(Data in this exercise begins)
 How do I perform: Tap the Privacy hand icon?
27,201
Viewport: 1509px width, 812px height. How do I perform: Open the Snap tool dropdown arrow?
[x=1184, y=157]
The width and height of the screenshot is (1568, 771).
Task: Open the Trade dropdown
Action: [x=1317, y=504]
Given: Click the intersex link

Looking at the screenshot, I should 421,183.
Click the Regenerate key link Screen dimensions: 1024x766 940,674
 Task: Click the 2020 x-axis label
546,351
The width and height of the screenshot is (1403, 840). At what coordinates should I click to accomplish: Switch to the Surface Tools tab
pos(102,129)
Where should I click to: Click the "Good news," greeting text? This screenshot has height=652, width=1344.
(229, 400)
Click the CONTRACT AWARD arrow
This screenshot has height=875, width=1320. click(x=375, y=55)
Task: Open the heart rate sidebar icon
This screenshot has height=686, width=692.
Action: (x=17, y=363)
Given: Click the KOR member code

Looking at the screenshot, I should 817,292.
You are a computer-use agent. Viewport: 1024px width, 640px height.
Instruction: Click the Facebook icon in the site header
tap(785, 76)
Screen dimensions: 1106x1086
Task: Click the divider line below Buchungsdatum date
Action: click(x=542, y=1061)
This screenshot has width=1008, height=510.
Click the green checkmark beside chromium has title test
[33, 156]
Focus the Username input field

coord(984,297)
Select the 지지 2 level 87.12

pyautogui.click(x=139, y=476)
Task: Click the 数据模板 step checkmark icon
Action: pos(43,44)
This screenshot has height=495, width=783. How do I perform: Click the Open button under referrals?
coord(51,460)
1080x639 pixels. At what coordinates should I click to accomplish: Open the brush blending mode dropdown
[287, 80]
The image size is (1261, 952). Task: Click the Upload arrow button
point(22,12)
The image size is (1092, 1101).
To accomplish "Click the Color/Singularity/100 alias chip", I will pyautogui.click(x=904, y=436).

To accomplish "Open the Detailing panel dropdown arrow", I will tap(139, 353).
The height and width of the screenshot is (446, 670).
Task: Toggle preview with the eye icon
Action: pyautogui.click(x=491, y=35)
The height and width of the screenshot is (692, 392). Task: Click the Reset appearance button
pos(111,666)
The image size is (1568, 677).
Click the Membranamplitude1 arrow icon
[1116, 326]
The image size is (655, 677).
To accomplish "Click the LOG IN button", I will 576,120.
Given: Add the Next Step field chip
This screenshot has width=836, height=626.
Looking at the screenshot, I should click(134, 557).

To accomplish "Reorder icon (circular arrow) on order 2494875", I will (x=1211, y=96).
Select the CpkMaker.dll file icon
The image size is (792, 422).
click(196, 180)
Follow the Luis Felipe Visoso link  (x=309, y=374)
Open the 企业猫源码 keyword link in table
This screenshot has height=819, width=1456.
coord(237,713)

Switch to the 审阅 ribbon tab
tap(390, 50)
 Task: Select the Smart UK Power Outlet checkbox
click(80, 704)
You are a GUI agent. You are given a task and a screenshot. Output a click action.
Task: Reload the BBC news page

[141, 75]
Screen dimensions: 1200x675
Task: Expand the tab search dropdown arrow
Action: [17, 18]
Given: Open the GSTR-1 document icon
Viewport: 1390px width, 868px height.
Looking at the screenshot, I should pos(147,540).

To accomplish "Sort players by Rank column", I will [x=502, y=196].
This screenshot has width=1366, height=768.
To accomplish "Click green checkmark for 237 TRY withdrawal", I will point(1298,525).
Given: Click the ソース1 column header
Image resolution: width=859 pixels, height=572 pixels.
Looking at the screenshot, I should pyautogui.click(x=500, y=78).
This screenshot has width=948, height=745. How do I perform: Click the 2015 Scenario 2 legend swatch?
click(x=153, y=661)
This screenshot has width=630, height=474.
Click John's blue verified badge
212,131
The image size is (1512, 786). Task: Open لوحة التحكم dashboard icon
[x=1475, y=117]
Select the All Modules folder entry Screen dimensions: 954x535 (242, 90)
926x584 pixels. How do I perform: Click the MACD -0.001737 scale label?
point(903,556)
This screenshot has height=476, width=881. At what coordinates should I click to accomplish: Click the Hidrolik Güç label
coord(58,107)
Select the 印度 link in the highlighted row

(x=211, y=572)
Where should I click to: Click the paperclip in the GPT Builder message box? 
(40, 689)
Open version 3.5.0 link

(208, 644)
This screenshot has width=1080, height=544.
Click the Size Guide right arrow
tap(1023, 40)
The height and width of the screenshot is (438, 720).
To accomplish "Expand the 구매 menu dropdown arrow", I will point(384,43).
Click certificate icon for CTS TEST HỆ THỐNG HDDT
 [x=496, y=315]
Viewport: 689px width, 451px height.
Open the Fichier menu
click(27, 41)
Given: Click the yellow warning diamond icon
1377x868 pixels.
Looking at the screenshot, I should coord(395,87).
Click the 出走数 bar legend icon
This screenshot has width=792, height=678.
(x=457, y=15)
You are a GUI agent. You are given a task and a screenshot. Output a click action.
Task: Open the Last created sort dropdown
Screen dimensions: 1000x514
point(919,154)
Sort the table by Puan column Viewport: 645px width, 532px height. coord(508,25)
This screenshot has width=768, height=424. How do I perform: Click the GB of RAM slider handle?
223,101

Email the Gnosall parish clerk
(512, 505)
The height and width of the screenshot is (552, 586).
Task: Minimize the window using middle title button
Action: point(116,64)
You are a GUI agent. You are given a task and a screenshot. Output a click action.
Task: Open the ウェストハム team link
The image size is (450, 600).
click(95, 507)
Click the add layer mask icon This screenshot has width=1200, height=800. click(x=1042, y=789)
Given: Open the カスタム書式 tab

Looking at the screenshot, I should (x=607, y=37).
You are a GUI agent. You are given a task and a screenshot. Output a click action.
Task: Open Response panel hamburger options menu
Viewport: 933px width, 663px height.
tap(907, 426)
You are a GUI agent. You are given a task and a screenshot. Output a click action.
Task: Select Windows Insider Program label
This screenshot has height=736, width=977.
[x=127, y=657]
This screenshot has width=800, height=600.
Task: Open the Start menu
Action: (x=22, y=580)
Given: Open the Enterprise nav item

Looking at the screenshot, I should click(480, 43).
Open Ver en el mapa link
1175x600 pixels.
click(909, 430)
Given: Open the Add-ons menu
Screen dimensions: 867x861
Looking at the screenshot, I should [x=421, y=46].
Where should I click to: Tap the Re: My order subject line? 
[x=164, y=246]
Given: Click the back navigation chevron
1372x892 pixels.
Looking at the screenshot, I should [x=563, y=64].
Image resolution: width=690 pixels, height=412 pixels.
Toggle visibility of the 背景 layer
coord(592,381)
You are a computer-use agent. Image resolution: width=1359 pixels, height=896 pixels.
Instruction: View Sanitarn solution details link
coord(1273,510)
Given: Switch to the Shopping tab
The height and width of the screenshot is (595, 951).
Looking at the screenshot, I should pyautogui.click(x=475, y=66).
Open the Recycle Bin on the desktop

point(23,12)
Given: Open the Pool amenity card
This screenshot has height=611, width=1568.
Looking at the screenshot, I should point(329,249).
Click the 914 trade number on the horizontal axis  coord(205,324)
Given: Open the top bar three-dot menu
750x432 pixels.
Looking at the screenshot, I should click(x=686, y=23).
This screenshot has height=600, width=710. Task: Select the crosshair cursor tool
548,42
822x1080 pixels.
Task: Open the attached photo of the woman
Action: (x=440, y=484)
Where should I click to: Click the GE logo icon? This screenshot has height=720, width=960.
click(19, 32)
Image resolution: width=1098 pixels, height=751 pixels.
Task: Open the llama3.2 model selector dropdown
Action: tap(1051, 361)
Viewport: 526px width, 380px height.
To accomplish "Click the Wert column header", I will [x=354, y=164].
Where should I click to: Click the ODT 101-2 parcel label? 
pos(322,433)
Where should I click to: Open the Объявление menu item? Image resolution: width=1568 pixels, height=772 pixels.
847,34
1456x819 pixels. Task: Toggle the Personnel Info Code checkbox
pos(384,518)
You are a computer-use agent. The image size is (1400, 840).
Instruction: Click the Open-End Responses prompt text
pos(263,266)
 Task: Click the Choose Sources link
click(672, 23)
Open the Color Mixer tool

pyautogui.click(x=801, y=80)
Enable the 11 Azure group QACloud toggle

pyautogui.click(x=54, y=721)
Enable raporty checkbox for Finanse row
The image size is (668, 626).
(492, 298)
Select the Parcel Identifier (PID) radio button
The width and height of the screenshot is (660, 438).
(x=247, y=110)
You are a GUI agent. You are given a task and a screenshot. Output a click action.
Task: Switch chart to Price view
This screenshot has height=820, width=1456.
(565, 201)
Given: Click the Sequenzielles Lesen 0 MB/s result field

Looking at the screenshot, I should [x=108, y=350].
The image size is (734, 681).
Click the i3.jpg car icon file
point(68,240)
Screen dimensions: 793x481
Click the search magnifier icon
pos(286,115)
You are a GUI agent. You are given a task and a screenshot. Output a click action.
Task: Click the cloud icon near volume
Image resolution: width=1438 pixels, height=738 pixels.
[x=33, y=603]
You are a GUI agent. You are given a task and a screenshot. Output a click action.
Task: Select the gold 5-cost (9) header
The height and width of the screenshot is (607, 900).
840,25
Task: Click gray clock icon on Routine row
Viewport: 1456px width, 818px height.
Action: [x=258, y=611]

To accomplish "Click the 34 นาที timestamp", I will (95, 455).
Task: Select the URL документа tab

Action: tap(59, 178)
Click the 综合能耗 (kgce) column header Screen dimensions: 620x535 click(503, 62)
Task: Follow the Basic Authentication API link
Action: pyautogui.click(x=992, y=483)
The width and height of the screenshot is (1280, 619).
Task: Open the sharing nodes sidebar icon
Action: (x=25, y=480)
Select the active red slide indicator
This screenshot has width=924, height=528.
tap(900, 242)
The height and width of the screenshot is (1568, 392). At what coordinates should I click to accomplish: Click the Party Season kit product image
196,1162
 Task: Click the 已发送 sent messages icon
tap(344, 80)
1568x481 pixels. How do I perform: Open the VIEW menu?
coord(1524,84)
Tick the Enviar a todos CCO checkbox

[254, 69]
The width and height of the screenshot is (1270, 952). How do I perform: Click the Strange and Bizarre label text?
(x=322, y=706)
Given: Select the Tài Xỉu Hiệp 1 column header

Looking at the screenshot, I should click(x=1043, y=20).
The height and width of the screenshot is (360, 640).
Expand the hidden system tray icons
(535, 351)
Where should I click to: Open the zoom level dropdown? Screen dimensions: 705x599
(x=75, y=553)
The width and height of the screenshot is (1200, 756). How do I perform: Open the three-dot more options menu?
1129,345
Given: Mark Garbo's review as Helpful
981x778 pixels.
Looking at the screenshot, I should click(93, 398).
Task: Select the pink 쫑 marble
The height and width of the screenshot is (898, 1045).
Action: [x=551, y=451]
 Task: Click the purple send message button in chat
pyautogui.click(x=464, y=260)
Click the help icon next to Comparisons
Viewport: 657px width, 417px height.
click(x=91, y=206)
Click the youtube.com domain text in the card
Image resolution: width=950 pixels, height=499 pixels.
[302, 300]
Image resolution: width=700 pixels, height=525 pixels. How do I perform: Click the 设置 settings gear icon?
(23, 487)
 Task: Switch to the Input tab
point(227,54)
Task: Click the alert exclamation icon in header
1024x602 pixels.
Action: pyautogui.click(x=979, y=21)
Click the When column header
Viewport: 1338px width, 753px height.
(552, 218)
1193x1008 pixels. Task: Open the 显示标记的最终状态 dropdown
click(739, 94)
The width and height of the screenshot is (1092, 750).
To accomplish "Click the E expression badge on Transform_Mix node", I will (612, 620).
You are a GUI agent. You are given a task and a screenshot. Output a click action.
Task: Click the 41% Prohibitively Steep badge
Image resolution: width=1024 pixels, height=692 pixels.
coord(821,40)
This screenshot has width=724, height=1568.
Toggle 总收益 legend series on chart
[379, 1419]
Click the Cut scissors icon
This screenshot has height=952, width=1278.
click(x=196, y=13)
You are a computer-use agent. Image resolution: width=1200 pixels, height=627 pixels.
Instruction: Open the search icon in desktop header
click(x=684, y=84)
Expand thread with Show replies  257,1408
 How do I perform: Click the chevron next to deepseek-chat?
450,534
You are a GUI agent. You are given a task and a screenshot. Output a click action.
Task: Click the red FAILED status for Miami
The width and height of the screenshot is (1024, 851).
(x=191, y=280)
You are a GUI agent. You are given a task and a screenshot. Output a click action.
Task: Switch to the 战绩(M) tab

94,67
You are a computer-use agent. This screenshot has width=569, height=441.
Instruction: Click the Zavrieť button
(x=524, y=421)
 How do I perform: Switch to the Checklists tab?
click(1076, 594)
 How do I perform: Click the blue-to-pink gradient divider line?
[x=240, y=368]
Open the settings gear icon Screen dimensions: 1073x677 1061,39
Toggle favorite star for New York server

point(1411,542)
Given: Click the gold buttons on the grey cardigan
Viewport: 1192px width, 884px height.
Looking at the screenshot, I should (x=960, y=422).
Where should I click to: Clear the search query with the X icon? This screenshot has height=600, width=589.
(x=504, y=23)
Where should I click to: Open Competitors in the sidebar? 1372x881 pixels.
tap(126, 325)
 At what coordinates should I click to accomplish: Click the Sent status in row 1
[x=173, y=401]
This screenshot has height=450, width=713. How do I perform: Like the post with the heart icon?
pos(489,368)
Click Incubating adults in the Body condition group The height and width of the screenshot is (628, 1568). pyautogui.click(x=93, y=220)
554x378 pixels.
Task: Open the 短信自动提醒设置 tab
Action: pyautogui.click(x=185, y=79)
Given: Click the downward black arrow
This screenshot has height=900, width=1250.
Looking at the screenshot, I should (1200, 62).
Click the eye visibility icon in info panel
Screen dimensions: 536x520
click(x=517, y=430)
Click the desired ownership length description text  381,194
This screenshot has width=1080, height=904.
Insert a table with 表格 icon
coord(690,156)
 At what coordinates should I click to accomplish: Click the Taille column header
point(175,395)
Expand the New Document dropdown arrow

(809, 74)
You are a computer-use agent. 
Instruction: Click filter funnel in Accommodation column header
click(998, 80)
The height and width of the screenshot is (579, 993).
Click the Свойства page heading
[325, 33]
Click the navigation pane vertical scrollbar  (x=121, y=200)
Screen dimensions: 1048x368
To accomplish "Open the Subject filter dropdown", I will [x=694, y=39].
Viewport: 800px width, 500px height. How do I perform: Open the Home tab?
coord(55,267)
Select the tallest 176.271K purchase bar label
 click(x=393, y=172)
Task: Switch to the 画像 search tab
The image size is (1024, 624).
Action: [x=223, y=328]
(Data in this exercise ends)
■ **Task description**: Of the entries listed above, reproduce only the lines starting at the line containing "1377x868 pixels." and ending at the line containing "Given: Switch to the Shopping tab". Include both, exactly as they stand.

■ **Exercise answer**:
1377x868 pixels.
Looking at the screenshot, I should coord(395,87).
Click the 出走数 bar legend icon
This screenshot has width=792, height=678.
(x=457, y=15)
You are a GUI agent. You are given a task and a screenshot. Output a click action.
Task: Open the Last created sort dropdown
Screen dimensions: 1000x514
point(919,154)
Sort the table by Puan column Viewport: 645px width, 532px height. coord(508,25)
This screenshot has width=768, height=424. How do I perform: Click the GB of RAM slider handle?
223,101

Email the Gnosall parish clerk
(512, 505)
The height and width of the screenshot is (552, 586).
Task: Minimize the window using middle title button
Action: point(116,64)
You are a GUI agent. You are given a task and a screenshot. Output a click action.
Task: Open the ウェストハム team link
The image size is (450, 600).
click(95, 507)
Click the add layer mask icon This screenshot has width=1200, height=800. click(x=1042, y=789)
Given: Open the カスタム書式 tab

Looking at the screenshot, I should (x=607, y=37).
You are a GUI agent. You are given a task and a screenshot. Output a click action.
Task: Open Response panel hamburger options menu
Viewport: 933px width, 663px height.
tap(907, 426)
You are a GUI agent. You are given a task and a screenshot. Output a click action.
Task: Select Windows Insider Program label
This screenshot has height=736, width=977.
[x=127, y=657]
This screenshot has width=800, height=600.
Task: Open the Start menu
Action: (x=22, y=580)
Given: Open the Enterprise nav item

Looking at the screenshot, I should click(480, 43).
Open Ver en el mapa link
1175x600 pixels.
click(909, 430)
Given: Open the Add-ons menu
Screen dimensions: 867x861
Looking at the screenshot, I should [x=421, y=46].
Where should I click to: Tap the Re: My order subject line? 
[x=164, y=246]
Given: Click the back navigation chevron
1372x892 pixels.
Looking at the screenshot, I should [x=563, y=64].
Image resolution: width=690 pixels, height=412 pixels.
Toggle visibility of the 背景 layer
coord(592,381)
You are a computer-use agent. Image resolution: width=1359 pixels, height=896 pixels.
Instruction: View Sanitarn solution details link
coord(1273,510)
Given: Switch to the Shopping tab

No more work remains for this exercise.